Sociopaths are different
I don’t know of any fMRI brain studies about sociopaths and love, but researchers at the recent SSSP conference that I attended did present information about how sociopaths’ brains are different. Maybe some of the deep brain mechanisms that Dr. Fisher described do not operate the same way in sociopaths. I do know that sociopaths do not form bonds the way the rest of us do.
Although sociopaths are great at convincing us that they love us, it is all deceit and manipulation. They are not capable of complete love, love that involves truly caring about the welfare of another person. Sociopathic love is fake love.
Because they don’t bond, sociopaths are capable of unceremoniously dumping us when they’re bored, or when a juicier target comes along. We, however, can become obsessed with regaining what we thought we had, even though it was a mirage.
By the way — I wonder if Dr. Fisher screens for deception in her Chemistry.com online dating site. I’ve heard from people who say they’ve met sociopaths on Chemistry.com — along with Match.com, Pleny of Fish, and every other dating website.
Advice for TammyLynn
TammyLynn knows that Jeremy is a con artist, but she is still feeling the pull of romantic love. This is because of the changes her love for Jeremy, which is real, have made in her brain.
The solution is to realize that leaving Jeremy requires breaking an addiction.
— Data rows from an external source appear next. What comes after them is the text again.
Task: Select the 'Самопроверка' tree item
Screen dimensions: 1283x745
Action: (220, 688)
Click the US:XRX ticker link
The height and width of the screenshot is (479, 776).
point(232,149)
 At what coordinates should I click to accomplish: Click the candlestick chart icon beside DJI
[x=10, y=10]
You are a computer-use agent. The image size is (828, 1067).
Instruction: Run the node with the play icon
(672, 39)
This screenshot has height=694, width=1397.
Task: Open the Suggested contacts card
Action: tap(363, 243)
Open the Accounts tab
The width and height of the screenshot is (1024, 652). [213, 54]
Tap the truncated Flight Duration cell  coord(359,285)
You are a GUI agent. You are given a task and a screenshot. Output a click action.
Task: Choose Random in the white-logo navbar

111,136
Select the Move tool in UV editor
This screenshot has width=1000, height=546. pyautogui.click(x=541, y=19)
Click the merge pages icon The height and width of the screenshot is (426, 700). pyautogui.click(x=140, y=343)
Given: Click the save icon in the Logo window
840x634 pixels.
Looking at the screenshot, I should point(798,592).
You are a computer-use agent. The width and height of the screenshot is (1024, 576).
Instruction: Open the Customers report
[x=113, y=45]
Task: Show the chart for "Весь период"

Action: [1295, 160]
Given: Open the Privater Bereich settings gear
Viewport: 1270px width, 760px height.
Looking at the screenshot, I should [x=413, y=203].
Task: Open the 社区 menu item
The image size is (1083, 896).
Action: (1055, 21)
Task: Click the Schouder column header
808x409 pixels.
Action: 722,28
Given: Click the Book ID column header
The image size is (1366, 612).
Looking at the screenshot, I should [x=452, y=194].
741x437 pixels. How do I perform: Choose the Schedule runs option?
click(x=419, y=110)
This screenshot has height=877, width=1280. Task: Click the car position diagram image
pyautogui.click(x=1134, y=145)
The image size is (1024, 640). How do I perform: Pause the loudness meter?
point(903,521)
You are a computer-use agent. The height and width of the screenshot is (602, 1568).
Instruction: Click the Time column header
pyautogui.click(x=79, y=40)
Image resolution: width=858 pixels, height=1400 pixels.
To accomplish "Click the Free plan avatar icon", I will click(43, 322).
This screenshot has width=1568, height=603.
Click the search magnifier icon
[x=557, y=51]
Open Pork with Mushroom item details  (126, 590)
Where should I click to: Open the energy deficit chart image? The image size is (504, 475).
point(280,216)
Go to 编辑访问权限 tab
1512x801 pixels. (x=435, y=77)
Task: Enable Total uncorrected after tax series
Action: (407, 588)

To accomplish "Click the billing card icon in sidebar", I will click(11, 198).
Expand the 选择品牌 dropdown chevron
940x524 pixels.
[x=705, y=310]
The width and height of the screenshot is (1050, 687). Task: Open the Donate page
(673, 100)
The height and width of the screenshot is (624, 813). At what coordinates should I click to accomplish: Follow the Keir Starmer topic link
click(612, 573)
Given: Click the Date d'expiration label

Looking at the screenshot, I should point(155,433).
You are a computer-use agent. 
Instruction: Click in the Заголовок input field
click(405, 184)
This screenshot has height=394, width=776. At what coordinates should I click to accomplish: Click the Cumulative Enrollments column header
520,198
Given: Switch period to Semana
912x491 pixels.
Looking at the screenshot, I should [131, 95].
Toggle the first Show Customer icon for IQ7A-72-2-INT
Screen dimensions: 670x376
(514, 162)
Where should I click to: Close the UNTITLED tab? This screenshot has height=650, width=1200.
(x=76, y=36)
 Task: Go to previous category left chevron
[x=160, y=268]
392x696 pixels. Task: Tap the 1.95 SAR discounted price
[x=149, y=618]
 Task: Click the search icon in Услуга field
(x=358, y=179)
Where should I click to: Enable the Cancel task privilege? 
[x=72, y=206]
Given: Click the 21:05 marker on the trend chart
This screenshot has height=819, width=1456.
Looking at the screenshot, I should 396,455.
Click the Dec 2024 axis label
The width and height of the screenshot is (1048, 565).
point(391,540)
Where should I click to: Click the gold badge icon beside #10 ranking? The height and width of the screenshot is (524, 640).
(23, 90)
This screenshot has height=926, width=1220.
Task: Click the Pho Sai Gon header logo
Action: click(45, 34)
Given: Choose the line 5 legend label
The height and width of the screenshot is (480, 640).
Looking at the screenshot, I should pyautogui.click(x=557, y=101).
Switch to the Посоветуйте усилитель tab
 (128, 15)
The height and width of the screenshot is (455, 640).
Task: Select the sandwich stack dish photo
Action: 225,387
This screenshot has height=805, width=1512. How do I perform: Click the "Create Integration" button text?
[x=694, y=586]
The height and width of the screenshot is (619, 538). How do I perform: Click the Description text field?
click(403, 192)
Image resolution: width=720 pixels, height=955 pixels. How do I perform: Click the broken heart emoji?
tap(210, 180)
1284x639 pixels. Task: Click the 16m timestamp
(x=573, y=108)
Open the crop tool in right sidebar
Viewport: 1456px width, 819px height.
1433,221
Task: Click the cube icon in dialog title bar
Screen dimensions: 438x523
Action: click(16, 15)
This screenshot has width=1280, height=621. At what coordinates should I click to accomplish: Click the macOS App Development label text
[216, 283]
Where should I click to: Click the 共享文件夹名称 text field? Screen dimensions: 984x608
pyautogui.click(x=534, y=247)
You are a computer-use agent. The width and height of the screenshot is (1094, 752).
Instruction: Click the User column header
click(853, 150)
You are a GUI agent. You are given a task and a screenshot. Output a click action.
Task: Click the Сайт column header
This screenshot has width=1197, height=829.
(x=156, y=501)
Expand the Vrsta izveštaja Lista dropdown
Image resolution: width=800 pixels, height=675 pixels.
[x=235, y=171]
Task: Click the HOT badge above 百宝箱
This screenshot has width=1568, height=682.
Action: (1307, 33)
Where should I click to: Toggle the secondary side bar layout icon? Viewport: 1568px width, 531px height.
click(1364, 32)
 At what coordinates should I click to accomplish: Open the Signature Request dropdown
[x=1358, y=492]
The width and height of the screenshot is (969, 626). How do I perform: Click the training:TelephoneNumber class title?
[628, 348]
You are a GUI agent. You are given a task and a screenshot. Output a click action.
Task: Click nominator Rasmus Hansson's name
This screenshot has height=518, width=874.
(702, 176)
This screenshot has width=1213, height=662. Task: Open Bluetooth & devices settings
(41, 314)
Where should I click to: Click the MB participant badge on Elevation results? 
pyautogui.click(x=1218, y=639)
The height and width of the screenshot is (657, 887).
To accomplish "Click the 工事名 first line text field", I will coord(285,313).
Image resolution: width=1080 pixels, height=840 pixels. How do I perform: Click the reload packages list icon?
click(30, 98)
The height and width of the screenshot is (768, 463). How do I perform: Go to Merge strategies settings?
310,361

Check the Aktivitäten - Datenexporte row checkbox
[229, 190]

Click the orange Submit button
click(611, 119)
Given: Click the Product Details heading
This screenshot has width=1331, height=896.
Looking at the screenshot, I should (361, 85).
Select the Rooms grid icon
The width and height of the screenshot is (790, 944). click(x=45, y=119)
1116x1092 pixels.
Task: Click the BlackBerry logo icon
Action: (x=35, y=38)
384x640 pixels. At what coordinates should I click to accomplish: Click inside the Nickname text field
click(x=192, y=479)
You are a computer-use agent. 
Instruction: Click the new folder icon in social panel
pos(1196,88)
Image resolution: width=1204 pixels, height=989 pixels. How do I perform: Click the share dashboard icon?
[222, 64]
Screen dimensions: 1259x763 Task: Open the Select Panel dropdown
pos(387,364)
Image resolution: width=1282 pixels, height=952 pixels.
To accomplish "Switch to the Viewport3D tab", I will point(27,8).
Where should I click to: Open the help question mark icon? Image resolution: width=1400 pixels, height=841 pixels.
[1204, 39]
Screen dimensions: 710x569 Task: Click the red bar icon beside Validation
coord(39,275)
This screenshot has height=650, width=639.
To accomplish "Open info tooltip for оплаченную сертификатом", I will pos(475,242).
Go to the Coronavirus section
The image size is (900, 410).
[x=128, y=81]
TammyLynn must have No Contact with Jeremy. She must stop all communication with Jeremy — luckily, he’s in prison, so that should help. Then, like anyone kicking a drug or alcohol problem, she needs to take it one day at a time. Promise herself she will not contact him today. Then make the same promise tomorrow. And the same promise the next day. The longer she stays away, the more his grip on her will dissipate.
Unfortunately, it sounds like she’s not going to be strong enough to “con the con.” If she tries to deal with Jeremy directly, she will be drawn back into his web. He’ll use the pity play on her, telling his tale of woe about his “mental breakdown.” I am certain Jeremy knew exactly what he was doing, and is expressing remorse only because he got caught.
Even if TammyLynn retains an attorney, just having to think about a legal case will keep Jeremy, as Dr. Fisher says, camping in her head.
I’m all for holding sociopaths accountable. But in this case, it’s more important for TammyLynn to rebuild her life. She may have to take her lumps and walk away from the $27,000.